Cheaper mortgage rates only apply to those who already have a mortgage. Those that don’t either can’t get one (unless buying a bank repo) or have to pay much higher rates.
The following chart shows how Euribor has changed over 10 years.
New mortgage lending plunges…..again
I’ve lost count of the number of consecutive months that new mortgage approval have fallen but I think it’s been going on for at least a year. It fell another 31.3pc in April (to 21,498), with the average new mortgage now coming in at just €99,662, down 7.1pc in a year (all figures from the INE).

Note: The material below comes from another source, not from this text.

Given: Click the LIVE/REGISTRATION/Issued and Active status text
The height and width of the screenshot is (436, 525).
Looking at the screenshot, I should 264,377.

Few, smaller mortgages means less money chasing homes, which means downward pressure on Spanish house prices.
New mortgage lending has collapsed more than 80pc since the boom.
Rich McDonell says:
Good news for those without a “glass bottom” on their Euribor linked mortgage.
Mine is with BBVA but they rather craftily put a minimum level clause in at 3.5%
Still cheap – but could be better !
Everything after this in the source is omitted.